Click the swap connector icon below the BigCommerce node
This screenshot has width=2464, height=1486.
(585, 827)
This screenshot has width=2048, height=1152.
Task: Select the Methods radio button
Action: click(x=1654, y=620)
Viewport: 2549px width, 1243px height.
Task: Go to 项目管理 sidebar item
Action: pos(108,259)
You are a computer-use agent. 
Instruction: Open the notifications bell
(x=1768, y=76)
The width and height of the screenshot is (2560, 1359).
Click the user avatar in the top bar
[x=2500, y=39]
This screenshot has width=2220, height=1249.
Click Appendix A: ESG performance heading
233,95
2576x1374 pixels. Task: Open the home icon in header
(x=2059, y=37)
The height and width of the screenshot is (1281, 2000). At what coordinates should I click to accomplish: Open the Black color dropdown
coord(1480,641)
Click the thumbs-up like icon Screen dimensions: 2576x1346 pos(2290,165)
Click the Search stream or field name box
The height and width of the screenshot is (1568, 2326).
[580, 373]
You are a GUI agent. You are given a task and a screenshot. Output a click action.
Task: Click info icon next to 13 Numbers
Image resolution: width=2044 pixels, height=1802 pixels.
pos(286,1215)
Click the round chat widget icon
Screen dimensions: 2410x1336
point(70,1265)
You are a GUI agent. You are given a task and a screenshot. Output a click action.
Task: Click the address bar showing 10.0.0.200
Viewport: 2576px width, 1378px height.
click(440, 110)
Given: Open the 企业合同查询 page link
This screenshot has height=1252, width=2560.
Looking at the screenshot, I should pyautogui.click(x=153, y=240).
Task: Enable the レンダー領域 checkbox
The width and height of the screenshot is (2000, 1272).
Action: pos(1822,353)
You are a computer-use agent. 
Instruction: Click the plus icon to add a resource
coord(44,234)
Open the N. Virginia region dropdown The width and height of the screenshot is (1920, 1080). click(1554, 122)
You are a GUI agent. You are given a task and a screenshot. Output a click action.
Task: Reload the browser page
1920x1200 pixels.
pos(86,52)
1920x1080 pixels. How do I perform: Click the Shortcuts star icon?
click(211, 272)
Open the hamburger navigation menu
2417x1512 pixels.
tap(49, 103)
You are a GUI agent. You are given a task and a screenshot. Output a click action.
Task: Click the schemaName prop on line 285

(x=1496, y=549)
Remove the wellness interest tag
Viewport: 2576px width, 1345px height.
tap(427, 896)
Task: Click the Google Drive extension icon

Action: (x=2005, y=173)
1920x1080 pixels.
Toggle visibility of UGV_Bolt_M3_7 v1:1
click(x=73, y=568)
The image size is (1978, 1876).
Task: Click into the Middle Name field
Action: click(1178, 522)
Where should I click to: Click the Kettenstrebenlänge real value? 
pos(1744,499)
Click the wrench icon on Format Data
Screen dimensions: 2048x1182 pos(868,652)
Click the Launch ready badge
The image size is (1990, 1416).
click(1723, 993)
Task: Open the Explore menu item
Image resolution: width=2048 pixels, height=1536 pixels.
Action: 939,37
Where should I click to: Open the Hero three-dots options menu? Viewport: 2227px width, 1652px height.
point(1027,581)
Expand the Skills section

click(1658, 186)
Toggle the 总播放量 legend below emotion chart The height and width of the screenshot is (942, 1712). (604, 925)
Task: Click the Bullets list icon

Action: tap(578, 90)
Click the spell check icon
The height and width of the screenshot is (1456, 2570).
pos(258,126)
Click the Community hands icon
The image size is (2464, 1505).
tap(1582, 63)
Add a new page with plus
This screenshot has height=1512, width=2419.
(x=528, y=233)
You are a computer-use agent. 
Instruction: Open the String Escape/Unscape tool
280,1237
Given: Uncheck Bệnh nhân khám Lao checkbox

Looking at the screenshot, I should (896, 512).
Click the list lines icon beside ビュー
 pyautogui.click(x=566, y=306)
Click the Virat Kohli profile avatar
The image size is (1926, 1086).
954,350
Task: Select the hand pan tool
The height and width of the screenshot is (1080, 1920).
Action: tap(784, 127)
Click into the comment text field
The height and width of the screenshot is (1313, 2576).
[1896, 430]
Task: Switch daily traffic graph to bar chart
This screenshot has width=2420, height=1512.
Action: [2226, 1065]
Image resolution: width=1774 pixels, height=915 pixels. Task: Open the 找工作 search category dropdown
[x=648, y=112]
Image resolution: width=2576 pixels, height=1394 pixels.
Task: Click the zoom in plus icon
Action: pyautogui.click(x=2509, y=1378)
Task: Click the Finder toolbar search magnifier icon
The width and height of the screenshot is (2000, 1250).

++++++++

Directions for this task:
Using the listing, count the lines where the word "below" appears and reply with only that number.

Response box:
2